Caso nomine Roma, a giudizio Raffaele Marra: il ruolo dell'Anac

Anche Raffaele Marra, ex fedelissimo di Virginia Raggi, vicecapo di gabinetto e poi capo del personale del Campidoglio, è stato rinviato a giudizio sulla nomina del fratello Renato, il vigile urbano catapultato in occasione della rotazione dei dirigenti a capo della direzione Turismo con un aumento di stipendio di 20mila euro. Processo che tra l'altro ha registrato il rinvio dell'udienza al prossimo 13 aprile a causa delle condizioni di salute gravissime dell'imprenditore, emerse da una perizia medica.

A deciderlo il gup di Roma Raffaella De Pasquale al termine dell'udienza preliminare che si è svolta questa mattina. Il processo per Marra avrà inizio il prossimo 20 aprile, davanti ai giudici dell'ottava sezione penale del Tribunale.

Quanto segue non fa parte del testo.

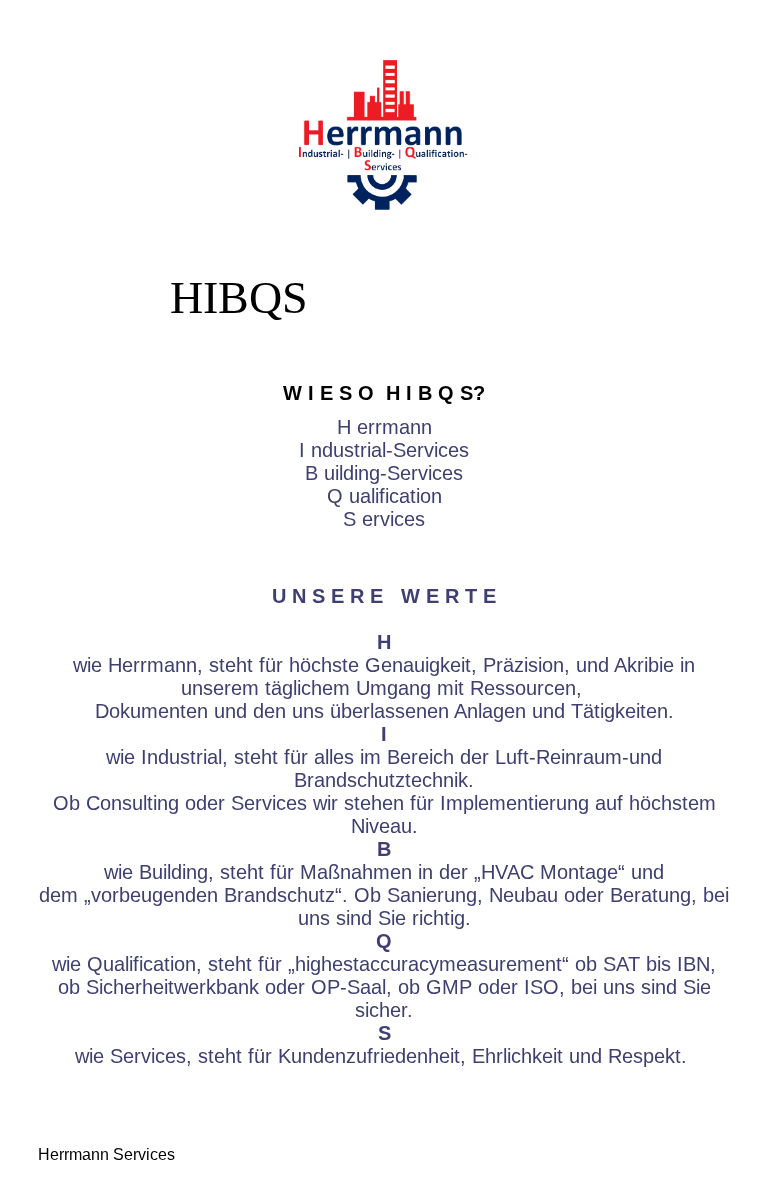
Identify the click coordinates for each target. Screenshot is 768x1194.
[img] (383, 135)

Roma, 9 gen. (askanews) - In origine l'Anac ha chiesto informazioni sulla nomina di Renato Marra al Responsabile per l'Anticorruzione (RPC) del Comune di Roma (oggi Responsabile per l'anticorruzione e la Trasparenza RPCT). Raffaele Marra è accusato di abuso d'ufficio per la nomina del fratello Renato - nomina poi revocata - alla direzione del dipartimento turismo del Campidoglio. Il sindaco aveva chiesto ai pm di Roma un "giudizio immediato".

Si terrà invece il 21 giugno l'udienza per il processo a carico del sindaco Raggi, accusato di falso in atto pubblico, nell'ambito della stessa inchiesta anche se ha ottenuto il rito immediato.

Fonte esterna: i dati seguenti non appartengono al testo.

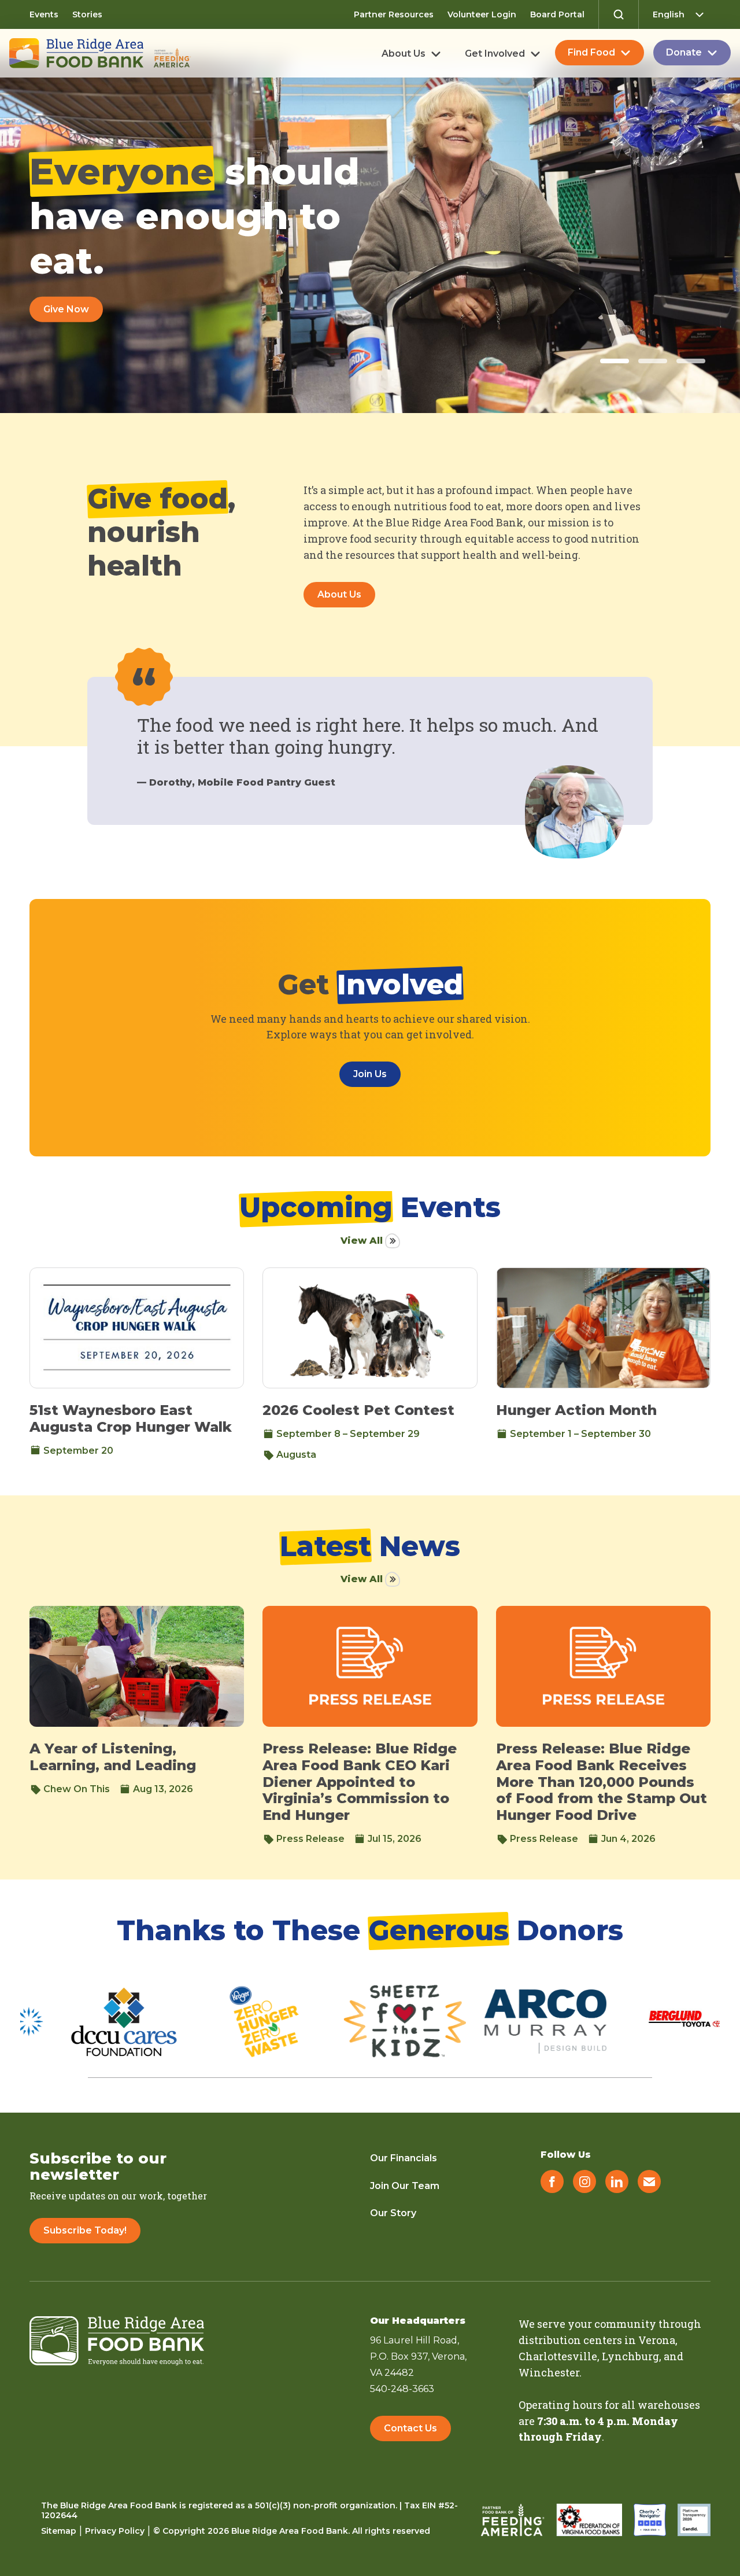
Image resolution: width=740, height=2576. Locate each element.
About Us (404, 53)
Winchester (549, 2372)
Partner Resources (394, 14)
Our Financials (403, 2158)
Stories (87, 14)
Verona (656, 2340)
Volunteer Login (481, 14)
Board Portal (557, 14)
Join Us (370, 1073)
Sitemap (58, 2531)
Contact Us (410, 2428)
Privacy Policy (115, 2531)
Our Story (393, 2213)
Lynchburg (630, 2356)
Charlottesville (558, 2356)
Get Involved (495, 53)
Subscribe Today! (85, 2230)
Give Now (66, 308)
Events (43, 14)
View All (362, 1240)
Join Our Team (404, 2185)
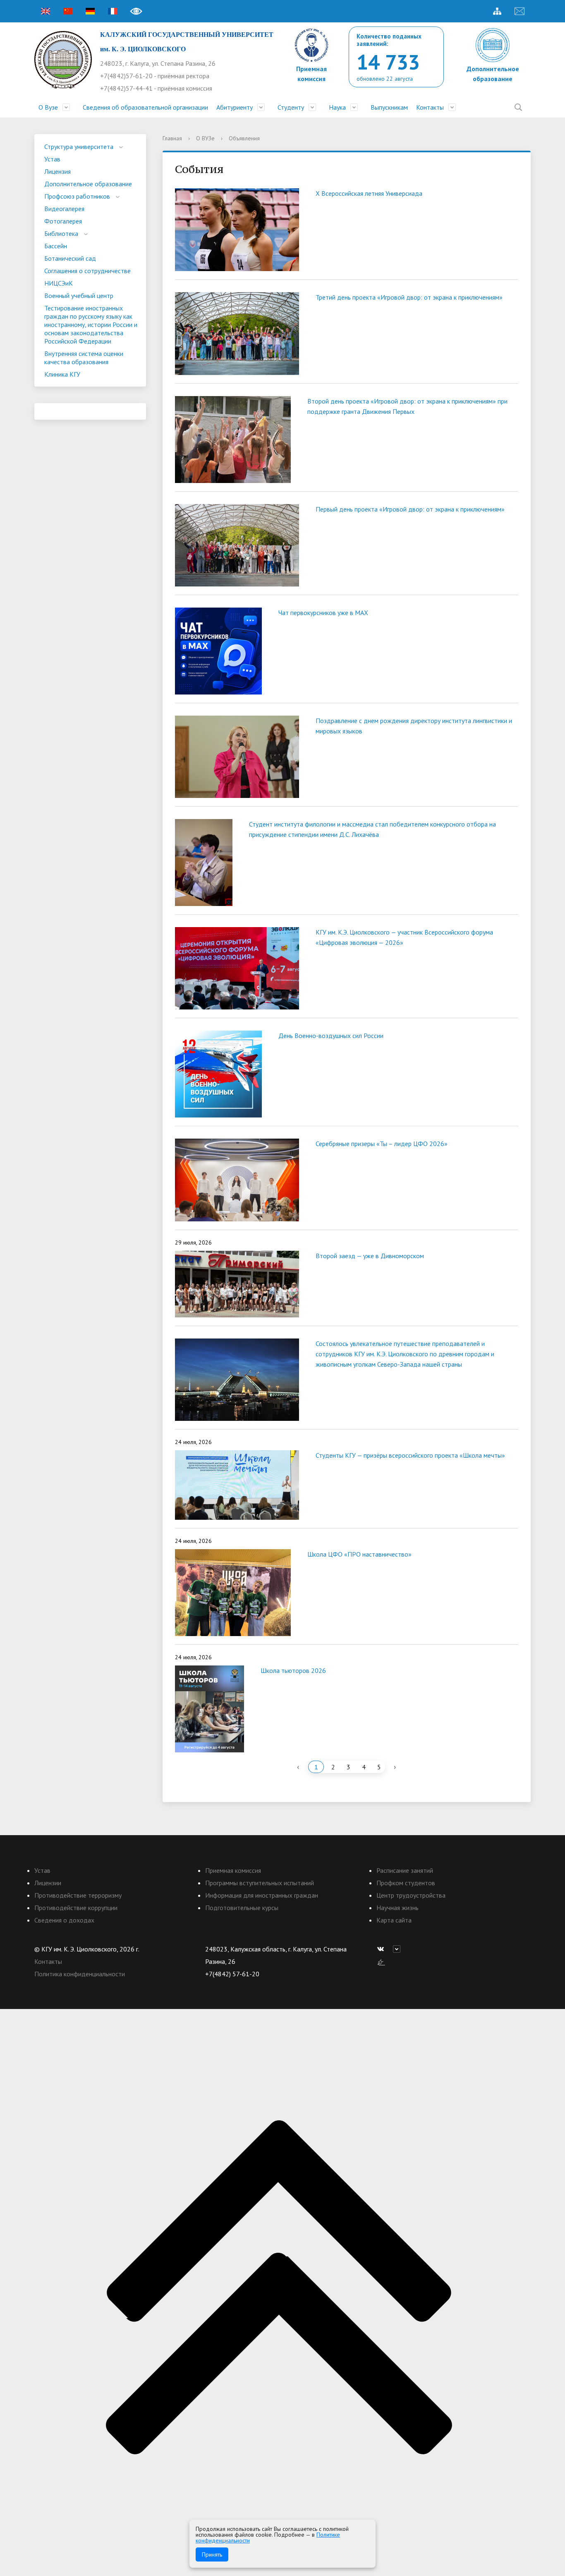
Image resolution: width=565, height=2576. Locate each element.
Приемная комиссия (233, 1870)
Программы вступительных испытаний (259, 1883)
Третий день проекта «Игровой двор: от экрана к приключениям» (409, 297)
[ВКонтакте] (382, 1949)
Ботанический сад (70, 258)
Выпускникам (389, 107)
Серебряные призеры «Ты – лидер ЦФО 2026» (382, 1143)
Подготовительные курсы (241, 1907)
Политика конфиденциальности (79, 1974)
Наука (337, 107)
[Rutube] (399, 1949)
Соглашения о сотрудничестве (87, 271)
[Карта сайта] (497, 11)
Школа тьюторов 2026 (293, 1670)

Però per l'accusa il primo cittadino avrebbe mentito all'Anticorruzione del Comune sulla nomina, a seguito delle contraddizioni scritte a chiare lettere nell'istruttoria aperta dall'Autorità nazionale anticorruzione, sollecitata da un sindacato. E Raffaele è accusato di essersi mosso affinché suo fratello fosse promosso. Una ricostruzione che contrasta però con il contenuto delle chat finite agli atti.